ではどんなものがあるのか?いくつか候補を挙げてみましょう。

  1. 牛乳

    牛乳は歯の生きている環境に近いので良いとされています。しかし人間とは異なるタンパク質が入っているのでベストとは言えません。

  2. 生理食塩水

    体の環境に近いので悪くはないのですが歯根膜細胞の生きている環境と全く同じではないのでやはり歯根膜細胞が生きるには過酷な環境です

  3. 唾液

    口の中に含んで持ってくる人もいらっしゃいますが口の中にはばい菌がいて、歯根膜細胞に感染してしまい、くっつくのが難しくなります。

緊急で持っていかなければならない事を想定して、身近で手に入る液体の中で使えそうなものを候補として挙げてみました。

しかし、実の所は残念なことに緊急の時に手に入るもので、歯の保存にベストだ!という液体はなかなか無く、やや難ありだけど急いで行ったらなんとか大丈夫かな?というクオリティであるのが実情です。

ですのでこの後はできるだけ早く病院へGo!してなんとか歯根膜細胞が元気なうちに対処できるようにしましょう。

ベストなの歯の保存液。販売されていいます。施設などの救急箱に常備されることを望みます

Dr.Den
Dr.Den

もっともベストなのは「歯の保存液」です。

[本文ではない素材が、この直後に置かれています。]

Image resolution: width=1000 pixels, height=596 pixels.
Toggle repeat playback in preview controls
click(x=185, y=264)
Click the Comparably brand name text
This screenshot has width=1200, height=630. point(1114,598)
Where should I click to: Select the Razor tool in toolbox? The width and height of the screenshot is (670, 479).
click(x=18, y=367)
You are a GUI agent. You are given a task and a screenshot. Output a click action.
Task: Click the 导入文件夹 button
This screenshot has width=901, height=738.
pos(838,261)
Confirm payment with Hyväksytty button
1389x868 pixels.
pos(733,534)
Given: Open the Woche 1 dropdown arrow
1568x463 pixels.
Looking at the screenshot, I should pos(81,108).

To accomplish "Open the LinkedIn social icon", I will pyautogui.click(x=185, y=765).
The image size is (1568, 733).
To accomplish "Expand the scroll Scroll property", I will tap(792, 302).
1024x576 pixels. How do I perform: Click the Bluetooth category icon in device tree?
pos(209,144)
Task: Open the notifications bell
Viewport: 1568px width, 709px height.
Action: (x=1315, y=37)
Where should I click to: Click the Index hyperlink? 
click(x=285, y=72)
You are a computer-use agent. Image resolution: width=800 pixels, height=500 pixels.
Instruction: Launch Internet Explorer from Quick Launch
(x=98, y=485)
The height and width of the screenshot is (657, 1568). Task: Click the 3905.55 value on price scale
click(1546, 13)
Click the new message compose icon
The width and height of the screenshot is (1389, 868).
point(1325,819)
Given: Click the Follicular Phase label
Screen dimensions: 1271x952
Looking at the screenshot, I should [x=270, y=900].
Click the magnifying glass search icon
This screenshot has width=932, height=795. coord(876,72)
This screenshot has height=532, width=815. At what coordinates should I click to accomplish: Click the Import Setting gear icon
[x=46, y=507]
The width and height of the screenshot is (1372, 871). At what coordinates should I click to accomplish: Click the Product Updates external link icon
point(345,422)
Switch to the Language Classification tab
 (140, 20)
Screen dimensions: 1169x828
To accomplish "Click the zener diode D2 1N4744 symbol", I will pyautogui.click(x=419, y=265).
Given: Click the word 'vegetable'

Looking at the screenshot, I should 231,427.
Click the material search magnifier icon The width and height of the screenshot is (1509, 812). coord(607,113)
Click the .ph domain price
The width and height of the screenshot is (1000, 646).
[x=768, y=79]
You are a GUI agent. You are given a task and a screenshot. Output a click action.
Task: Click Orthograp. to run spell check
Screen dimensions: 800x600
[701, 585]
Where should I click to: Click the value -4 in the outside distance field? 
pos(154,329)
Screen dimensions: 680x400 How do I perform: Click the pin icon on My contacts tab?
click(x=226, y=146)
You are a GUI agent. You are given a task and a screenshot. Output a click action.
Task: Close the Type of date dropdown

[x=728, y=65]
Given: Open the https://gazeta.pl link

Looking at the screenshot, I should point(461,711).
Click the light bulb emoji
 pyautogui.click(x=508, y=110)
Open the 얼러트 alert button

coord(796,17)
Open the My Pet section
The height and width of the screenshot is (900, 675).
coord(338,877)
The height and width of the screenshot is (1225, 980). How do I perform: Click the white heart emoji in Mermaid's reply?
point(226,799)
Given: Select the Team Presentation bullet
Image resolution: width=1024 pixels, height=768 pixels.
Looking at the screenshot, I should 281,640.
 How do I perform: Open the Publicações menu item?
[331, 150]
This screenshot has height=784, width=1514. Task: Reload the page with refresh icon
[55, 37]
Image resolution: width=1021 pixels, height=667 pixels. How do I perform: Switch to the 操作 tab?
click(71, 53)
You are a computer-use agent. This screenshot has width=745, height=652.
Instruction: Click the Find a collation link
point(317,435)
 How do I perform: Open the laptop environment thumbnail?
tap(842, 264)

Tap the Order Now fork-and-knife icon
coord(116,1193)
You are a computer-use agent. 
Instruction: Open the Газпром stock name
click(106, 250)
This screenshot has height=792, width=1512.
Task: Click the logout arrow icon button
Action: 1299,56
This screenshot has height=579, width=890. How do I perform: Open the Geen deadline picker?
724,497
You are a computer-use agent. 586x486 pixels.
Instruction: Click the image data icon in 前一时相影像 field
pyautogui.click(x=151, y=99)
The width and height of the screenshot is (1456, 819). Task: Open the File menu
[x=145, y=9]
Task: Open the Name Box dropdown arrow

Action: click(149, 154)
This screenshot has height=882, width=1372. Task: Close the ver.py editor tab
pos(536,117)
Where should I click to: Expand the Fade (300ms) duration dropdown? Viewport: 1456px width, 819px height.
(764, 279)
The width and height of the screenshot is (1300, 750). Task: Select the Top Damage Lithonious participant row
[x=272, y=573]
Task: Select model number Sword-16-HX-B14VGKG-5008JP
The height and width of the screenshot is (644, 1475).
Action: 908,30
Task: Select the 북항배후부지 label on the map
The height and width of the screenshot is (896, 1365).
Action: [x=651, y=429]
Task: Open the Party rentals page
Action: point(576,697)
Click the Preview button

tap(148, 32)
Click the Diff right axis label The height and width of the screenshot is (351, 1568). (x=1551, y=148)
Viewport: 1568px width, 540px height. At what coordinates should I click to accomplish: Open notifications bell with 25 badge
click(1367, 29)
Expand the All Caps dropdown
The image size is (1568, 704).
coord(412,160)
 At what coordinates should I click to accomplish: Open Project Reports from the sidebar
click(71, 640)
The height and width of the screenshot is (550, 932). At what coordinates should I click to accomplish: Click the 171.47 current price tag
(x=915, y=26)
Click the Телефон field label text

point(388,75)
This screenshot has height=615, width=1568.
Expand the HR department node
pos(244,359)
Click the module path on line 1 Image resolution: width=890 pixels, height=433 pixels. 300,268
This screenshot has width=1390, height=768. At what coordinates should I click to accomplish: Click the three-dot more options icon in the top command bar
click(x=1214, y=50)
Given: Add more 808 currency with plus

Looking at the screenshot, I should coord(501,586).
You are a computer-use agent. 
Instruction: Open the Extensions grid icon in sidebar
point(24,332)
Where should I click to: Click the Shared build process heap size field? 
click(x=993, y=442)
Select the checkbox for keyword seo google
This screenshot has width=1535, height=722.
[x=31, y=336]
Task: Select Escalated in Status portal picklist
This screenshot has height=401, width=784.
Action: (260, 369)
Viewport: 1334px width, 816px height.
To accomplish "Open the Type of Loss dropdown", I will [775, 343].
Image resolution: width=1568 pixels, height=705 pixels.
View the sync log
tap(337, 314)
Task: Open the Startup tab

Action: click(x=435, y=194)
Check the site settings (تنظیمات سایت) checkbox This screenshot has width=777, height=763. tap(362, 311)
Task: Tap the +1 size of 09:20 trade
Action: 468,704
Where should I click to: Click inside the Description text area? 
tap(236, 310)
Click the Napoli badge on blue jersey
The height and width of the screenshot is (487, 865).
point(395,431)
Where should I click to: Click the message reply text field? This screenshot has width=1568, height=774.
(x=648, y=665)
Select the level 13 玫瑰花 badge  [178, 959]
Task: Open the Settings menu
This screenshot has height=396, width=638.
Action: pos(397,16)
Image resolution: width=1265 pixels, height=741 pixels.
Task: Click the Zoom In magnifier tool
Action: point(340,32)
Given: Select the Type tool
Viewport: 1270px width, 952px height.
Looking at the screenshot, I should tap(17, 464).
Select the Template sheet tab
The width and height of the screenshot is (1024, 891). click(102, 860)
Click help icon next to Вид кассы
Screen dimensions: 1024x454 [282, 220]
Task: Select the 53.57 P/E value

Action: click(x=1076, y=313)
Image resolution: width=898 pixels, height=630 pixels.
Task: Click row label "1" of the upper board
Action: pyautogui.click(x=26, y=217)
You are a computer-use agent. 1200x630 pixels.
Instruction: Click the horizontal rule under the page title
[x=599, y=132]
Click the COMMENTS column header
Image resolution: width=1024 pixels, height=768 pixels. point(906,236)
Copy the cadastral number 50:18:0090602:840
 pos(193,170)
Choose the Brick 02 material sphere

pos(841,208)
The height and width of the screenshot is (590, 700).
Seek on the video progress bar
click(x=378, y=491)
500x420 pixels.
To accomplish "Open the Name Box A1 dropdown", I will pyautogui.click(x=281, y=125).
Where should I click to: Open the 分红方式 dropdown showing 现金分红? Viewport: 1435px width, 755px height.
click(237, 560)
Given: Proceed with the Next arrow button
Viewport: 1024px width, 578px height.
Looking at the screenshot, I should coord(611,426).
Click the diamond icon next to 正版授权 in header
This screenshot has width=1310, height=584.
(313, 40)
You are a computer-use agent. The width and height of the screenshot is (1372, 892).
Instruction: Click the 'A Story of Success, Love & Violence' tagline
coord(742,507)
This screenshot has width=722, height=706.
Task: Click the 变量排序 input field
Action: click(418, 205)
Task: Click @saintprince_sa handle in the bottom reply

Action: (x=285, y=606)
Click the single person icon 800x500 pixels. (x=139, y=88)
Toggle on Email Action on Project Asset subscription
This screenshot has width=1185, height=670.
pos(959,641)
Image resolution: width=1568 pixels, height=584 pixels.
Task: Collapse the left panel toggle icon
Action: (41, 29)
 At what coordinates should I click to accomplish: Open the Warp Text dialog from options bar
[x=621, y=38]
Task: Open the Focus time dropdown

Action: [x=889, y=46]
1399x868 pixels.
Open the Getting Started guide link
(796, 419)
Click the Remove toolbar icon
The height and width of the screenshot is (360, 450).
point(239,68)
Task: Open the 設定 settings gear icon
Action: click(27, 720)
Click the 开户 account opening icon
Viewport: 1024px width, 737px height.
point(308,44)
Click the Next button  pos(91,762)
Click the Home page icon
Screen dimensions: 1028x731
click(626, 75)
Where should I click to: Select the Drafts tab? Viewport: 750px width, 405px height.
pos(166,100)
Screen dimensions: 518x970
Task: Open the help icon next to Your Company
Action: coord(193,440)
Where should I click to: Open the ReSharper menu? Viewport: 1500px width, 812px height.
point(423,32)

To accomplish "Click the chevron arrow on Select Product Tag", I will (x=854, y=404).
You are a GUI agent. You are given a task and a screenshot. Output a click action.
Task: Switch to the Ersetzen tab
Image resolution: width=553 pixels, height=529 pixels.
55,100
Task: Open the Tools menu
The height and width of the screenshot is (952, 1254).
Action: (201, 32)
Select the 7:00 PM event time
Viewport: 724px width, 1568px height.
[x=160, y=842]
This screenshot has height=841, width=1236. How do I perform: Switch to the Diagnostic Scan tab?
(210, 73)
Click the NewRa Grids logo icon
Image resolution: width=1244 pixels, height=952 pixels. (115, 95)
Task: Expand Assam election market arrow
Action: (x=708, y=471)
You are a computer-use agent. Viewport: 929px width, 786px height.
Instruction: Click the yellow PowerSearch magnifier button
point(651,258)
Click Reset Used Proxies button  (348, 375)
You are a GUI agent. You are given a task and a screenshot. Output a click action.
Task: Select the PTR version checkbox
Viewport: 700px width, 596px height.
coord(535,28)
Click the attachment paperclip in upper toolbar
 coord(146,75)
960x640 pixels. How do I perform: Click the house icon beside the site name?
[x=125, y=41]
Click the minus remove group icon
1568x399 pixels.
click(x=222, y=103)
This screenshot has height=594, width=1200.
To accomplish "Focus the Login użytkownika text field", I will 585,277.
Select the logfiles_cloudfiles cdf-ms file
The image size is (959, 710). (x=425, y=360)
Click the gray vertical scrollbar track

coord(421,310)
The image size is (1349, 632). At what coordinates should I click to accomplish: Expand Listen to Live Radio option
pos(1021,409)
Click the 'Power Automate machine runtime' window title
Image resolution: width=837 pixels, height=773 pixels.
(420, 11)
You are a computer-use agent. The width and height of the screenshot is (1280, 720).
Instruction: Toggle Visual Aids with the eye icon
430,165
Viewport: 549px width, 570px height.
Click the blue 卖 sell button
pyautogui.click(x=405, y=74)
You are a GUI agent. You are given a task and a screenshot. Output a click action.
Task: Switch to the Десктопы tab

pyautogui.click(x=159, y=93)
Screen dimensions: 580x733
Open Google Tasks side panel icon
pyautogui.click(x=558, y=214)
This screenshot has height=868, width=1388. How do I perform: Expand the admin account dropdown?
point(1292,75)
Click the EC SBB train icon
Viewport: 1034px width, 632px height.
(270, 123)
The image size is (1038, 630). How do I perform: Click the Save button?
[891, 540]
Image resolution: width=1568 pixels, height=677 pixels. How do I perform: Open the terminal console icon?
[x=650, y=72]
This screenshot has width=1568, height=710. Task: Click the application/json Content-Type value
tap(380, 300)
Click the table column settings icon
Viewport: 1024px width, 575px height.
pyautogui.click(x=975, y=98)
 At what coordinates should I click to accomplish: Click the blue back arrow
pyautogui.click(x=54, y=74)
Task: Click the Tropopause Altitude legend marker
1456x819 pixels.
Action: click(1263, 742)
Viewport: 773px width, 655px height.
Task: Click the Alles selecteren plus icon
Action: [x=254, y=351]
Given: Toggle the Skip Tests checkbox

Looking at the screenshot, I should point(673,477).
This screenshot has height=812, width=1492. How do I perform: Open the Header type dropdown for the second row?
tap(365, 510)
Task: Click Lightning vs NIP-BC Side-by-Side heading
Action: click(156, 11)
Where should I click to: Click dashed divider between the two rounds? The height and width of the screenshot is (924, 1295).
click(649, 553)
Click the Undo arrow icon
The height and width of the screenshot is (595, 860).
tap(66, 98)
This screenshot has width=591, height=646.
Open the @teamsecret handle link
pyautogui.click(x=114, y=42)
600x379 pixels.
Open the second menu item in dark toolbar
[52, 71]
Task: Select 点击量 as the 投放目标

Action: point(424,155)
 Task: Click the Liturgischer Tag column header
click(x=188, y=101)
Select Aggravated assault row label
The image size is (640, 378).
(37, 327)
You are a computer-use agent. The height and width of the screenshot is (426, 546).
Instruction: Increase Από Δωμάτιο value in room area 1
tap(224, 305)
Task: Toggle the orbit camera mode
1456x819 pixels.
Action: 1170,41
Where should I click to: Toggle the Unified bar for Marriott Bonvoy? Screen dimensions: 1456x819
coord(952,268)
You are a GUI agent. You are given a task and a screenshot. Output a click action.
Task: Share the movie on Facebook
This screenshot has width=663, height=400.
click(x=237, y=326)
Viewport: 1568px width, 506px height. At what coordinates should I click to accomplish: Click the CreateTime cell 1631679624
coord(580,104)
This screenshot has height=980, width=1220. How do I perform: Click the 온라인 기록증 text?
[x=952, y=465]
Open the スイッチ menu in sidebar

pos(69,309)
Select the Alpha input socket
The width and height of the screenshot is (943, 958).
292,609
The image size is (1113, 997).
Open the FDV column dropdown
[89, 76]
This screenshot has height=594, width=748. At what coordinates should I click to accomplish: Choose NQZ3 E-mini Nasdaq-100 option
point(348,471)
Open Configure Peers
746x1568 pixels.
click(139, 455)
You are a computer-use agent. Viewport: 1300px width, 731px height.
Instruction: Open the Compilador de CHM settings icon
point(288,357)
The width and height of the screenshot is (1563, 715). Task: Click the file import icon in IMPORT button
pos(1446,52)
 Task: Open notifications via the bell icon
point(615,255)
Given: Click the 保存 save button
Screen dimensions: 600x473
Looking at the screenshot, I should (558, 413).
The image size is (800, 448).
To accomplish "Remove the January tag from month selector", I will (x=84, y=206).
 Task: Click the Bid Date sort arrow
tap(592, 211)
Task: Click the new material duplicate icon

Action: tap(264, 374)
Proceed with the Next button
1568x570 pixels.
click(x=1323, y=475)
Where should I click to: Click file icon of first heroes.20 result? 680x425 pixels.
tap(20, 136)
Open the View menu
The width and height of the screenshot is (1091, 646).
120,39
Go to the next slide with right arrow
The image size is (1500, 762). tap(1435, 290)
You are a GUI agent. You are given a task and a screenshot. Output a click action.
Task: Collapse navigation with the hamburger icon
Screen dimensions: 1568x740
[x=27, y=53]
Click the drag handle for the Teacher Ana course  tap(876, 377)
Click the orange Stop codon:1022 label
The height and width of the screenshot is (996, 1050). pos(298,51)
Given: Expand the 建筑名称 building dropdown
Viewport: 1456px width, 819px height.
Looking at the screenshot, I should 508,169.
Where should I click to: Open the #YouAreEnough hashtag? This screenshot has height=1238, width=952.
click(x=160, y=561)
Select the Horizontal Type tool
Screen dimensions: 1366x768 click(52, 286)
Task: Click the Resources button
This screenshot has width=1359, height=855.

ご存知ない方が大半だと思いますのでこれから説明しますね

「歯の保存液」、商品名は、

(株)三和製作所 ティースキーパー『ネオ』という名前です。

これは歯の移植、再植のために作られた保存液で、歯根膜細胞のPHに合わせています。

良いコンディションで歯科医院まで運ぶことが出来るため、元通りになる確率が高くなります。

最近はアマゾンでも販売しているのを知り、驚きました。

小さいお子さんのお母さんはお出かけセットに入れて置いたら安心かもしれません。

なにより保育園や幼稚園、学校スポーツ施設など、歯のケガが起こりやすい施設で常備されることを望みます。

ちなみに有効期限は2年とそこそこ長いです。

Dr.Den
Dr.Den

このサイトを見ている学校薬剤師さんも、ぜひ導入の検討をお願いします。

すぐ歯医者さんへ!

そして、歯医者さんに行く段取りをつけましょう。

行く病院を決めたら予め電話をしておくほうが良いかもしれません。

特に、歯が抜けた時は固定をします。

歯医者さんによっては器具が揃ってなかったり得意で無いところもあるので、歯の状態をお伝えするのと受け入れ可能か聞いてから行ってみてください。

どんな処置がされるの?

歯医者さんにいったら恐らく固定をされます(診断によっては他の処置の可能性もあります)両隣の歯とワイヤーと接着剤で留める処置です。

その後の経過

その後数週間で固定を取り、くっついているかどうかを確認します。

くっついていたら一安心ですが、その後もトラブルが起こりやすいので定期的に経過観察します。

 

 

Dr.Den
Dr.Den

いかがでしたか?起こってほしくはありませんが起こってしまったら慌てず、参考にして下さい! いっぱい遊んで楽しい時間をお過ごし下さいね!